▶ _Challenges_
(a) From the passage on Atlantic climate modes, list the things it says are modified by the overlapping mechanisms over northeast Brazil and the northern Amazon.
(b) Please explain, in one to three sentences, how the passage on Atlantic climate modes accounts for reduced precipitation when the negative Atl3 phase co-occurs with El Niño.

▶ _Supplied text_
+ + + + +
The AMM and the Atl3 are influenced by and also have feedback with ENSO (García-Serrano et al., 2017; Martín-Rey et al., 2014; Cai et al., 2019). Our results show that each mode impacts different regions, except for northeast Brazil and the northern Amazon, where they overlap through El Niño enforcing convection inhibition and the AMM producing meridional anomalous moisture advection (for instance, in 2010) (Chiang et al., 2002; Arias et al., 2020); these mechanisms then modify convergence, rainfall, radiation availability, and thus evapotranspiration. The AMM negative phase has been less recurrent in SON in the last decades, associated with a positive phase of the Atlantic Multidecadal Oscillation (AMO) (general interhemispheric temperature gradient) (Brönnimann et al., 2015; Friedman et al., 2020). The latter is apparently related to the reduced aerosol forcing over the Northern Hemisphere and its associated radiation scattering (Hua et al., 2019; He et al., 2023). The Atl3 negative phase has co-occurred with the ENSO positive phase (El Niño) (Münnich and Neelin, 2005), whose impacts are evident in our composites and in the partial-correlation analysis. ENSO causes downward atmospheric movement over the east of the Amazon that hampers convection and precipitation (Cai et al., 2020); simultaneously, the strengthened easterlies – typical of the negative Atl3 – add to the moisture divergence over the Guianas, undermining precipitation. However, the relationship between ENSO and the Atl3 is inconsistent (Chang et al., 2006; Lübbecke and McPhaden, 2012). The interactions between climate modes have implications for their continental impacts (i.e. over the hydrological cycle).
+ + + + +
▶ _Raw data_

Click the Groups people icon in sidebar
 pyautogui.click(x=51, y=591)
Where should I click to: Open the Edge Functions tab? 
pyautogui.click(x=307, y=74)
+ + + + +
▶ _Final answers_
(a) Convergence, rainfall, radiation availability, and evapotranspiration.

(b) ENSO causes downward atmospheric movement over the east of the Amazon, which hampers convection and precipitation. At the same time, the strengthened easterlies typical of the negative Atl3 add to the moisture divergence over the Guianas, undermining precipitation.